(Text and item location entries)
* * * * *

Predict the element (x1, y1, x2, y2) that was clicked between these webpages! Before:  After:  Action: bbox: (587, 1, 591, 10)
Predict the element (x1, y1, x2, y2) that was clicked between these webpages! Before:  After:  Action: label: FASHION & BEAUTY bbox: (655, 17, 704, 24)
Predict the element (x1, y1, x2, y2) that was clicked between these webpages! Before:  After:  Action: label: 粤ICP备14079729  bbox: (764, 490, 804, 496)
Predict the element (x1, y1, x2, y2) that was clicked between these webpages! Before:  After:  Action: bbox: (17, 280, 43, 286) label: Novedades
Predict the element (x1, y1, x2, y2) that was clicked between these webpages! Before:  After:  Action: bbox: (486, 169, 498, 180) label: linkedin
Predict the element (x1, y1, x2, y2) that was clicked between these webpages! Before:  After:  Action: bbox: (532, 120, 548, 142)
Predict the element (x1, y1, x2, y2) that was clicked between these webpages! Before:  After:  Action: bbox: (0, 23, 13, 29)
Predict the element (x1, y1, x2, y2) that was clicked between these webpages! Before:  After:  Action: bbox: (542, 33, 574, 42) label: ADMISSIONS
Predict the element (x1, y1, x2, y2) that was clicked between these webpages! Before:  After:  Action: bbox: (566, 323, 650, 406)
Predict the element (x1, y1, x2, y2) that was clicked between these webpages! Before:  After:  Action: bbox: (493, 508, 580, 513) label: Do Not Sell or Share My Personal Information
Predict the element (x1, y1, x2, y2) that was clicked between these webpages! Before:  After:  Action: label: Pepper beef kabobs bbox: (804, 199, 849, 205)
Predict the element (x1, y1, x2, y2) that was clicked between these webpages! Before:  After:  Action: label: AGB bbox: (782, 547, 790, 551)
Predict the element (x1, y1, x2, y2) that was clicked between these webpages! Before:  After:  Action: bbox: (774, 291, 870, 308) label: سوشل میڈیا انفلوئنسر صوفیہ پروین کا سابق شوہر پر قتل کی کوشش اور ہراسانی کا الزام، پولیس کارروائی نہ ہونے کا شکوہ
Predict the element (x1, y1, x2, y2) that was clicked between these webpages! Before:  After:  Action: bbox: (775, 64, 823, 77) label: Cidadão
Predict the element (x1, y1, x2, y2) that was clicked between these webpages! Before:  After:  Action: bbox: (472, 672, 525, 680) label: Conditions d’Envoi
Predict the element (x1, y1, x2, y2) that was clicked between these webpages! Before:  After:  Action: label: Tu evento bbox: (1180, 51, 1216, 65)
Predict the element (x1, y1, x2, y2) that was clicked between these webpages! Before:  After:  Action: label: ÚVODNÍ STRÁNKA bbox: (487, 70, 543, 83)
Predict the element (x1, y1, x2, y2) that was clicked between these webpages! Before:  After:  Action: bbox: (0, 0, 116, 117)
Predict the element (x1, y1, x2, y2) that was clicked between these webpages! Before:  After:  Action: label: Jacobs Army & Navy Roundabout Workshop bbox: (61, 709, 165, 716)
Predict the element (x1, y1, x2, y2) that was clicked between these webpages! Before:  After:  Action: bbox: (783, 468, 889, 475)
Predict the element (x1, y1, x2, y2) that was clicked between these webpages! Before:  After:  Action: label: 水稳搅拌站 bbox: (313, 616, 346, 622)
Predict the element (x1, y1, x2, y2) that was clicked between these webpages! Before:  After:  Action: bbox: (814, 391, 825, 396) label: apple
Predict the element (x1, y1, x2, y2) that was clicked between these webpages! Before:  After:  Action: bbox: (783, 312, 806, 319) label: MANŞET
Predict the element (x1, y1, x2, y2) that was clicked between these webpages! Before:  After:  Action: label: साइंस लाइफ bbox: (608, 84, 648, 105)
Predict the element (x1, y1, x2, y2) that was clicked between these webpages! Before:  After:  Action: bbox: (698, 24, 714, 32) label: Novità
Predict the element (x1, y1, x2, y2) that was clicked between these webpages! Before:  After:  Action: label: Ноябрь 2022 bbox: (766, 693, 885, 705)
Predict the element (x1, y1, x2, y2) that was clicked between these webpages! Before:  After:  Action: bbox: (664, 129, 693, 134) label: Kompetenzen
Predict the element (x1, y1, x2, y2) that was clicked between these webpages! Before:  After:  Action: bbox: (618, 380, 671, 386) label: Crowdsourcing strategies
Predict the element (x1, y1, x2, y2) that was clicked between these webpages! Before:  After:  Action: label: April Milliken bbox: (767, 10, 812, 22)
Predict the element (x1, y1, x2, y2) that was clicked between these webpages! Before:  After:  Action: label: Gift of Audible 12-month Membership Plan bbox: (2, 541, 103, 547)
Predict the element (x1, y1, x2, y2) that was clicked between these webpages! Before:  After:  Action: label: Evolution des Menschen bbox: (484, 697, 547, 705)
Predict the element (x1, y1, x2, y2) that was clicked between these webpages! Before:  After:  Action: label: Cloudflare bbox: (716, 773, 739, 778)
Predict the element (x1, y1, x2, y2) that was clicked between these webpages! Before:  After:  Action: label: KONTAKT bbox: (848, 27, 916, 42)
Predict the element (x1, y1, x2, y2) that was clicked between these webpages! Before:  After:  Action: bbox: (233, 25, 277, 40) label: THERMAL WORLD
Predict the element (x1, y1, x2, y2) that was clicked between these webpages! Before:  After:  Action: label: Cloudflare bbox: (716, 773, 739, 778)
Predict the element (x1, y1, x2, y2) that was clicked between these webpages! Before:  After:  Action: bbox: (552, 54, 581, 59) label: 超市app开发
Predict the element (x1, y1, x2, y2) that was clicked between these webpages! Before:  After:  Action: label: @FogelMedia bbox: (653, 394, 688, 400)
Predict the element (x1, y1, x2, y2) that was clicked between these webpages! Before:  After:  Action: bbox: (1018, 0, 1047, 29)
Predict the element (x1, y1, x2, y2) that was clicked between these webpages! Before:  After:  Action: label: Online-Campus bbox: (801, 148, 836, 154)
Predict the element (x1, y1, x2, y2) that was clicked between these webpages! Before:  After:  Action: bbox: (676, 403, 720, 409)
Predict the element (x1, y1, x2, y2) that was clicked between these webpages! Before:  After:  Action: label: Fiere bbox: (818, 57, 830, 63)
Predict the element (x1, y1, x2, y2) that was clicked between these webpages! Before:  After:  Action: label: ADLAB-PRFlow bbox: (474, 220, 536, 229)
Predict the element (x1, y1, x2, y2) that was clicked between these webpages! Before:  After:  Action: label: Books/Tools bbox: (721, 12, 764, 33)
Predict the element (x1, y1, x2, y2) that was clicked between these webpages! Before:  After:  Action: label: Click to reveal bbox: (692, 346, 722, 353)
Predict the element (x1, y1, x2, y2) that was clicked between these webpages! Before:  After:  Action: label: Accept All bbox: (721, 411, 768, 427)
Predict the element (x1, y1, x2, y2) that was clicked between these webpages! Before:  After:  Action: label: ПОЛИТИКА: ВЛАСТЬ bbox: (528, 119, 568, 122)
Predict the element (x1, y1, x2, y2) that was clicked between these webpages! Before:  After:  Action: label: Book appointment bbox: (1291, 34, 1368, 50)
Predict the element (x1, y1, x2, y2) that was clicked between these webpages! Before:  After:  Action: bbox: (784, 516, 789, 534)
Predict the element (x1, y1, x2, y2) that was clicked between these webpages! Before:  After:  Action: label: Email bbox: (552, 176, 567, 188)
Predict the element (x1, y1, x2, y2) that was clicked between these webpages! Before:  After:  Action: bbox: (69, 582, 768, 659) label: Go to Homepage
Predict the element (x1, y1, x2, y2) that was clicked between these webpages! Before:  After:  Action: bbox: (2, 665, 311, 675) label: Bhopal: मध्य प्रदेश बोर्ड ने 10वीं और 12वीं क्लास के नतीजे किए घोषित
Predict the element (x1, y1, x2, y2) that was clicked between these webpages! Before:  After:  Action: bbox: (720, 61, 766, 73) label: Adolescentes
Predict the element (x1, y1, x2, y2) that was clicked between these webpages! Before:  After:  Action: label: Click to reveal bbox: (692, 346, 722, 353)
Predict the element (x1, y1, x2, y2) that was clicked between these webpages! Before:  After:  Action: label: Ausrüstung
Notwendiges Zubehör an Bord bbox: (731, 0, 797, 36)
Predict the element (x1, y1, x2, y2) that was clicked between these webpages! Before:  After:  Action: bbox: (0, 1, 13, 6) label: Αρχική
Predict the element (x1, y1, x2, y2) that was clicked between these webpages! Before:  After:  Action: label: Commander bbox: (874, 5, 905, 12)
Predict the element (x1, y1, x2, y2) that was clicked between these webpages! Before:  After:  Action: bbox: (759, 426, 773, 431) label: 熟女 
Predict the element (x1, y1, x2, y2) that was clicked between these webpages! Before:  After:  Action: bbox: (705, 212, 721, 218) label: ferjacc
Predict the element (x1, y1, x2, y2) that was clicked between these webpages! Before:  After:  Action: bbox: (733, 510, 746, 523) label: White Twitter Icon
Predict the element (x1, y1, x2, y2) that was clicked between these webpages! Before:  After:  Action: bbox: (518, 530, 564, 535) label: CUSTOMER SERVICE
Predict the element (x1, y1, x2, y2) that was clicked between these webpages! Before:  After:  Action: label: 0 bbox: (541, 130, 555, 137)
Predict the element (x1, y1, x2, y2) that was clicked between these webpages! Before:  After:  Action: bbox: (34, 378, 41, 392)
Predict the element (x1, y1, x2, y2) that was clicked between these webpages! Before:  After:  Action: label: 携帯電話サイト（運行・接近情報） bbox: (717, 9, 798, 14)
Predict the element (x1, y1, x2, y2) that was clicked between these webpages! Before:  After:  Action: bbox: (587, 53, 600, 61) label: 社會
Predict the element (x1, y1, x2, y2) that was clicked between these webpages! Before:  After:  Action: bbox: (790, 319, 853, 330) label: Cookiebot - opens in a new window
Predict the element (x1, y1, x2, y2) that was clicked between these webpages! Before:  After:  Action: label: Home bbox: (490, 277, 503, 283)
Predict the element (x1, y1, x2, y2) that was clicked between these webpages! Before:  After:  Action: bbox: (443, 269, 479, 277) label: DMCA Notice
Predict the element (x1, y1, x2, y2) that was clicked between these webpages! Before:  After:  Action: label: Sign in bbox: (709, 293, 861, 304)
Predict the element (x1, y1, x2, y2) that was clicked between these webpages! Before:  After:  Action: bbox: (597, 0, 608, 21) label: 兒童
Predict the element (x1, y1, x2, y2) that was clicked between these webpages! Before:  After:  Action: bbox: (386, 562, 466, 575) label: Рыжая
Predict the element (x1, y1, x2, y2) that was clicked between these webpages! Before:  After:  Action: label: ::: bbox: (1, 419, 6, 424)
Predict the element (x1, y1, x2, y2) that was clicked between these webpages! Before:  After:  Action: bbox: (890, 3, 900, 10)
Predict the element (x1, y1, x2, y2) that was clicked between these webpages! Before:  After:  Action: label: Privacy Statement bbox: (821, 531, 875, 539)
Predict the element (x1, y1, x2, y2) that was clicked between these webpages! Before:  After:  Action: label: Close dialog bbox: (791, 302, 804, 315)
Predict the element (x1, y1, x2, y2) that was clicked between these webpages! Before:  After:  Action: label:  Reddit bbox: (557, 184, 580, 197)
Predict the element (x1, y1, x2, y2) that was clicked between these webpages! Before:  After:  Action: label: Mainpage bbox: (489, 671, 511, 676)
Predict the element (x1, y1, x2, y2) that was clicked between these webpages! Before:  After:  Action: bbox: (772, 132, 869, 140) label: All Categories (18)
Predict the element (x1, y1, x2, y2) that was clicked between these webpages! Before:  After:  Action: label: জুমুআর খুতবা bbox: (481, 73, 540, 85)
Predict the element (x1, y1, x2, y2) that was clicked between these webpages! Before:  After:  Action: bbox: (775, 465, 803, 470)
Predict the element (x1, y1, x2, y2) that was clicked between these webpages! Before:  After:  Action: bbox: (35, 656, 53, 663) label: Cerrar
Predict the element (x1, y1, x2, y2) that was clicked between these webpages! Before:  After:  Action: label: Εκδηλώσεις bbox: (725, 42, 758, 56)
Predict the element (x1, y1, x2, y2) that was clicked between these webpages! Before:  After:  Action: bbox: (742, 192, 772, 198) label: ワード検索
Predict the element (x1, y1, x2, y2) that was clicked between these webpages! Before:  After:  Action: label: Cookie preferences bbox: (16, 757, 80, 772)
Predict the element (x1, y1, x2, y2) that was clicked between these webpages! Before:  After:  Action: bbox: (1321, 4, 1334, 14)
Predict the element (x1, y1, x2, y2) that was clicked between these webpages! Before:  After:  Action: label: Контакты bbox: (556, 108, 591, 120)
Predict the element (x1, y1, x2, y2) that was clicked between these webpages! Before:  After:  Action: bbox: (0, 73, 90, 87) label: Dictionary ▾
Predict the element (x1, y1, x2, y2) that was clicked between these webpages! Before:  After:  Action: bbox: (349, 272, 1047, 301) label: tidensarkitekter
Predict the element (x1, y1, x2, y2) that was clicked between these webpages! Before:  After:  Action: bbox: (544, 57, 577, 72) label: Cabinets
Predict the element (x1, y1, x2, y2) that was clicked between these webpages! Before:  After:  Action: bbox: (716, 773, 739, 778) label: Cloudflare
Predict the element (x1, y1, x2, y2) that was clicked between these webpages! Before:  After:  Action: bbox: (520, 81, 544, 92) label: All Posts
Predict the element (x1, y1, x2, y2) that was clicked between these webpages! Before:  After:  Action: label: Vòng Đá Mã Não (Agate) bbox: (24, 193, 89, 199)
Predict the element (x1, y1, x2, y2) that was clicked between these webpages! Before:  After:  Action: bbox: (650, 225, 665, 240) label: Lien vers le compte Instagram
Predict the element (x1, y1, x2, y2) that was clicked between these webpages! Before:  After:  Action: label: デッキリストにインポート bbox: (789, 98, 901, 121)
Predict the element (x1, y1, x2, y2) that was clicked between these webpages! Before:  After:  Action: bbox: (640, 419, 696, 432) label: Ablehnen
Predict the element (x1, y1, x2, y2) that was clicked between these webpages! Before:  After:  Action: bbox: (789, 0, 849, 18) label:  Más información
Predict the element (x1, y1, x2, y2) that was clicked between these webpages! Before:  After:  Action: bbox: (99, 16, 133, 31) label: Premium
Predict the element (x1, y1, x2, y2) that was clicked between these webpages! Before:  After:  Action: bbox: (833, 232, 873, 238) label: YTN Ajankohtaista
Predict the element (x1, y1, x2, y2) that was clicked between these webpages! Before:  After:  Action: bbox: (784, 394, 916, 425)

* * * * *

Rewrite the material from its first line through the line containing "42) label: ADMISSIONS", changing "webpages" to "web pages" and leaving everything else in those lines as it is.

Predict the element (x1, y1, x2, y2) that was clicked between these web pages! Before:  After:  Action: bbox: (587, 1, 591, 10)
Predict the element (x1, y1, x2, y2) that was clicked between these web pages! Before:  After:  Action: label: FASHION & BEAUTY bbox: (655, 17, 704, 24)
Predict the element (x1, y1, x2, y2) that was clicked between these web pages! Before:  After:  Action: label: 粤ICP备14079729  bbox: (764, 490, 804, 496)
Predict the element (x1, y1, x2, y2) that was clicked between these web pages! Before:  After:  Action: bbox: (17, 280, 43, 286) label: Novedades
Predict the element (x1, y1, x2, y2) that was clicked between these web pages! Before:  After:  Action: bbox: (486, 169, 498, 180) label: linkedin
Predict the element (x1, y1, x2, y2) that was clicked between these web pages! Before:  After:  Action: bbox: (532, 120, 548, 142)
Predict the element (x1, y1, x2, y2) that was clicked between these web pages! Before:  After:  Action: bbox: (0, 23, 13, 29)
Predict the element (x1, y1, x2, y2) that was clicked between these web pages! Before:  After:  Action: bbox: (542, 33, 574, 42) label: ADMISSIONS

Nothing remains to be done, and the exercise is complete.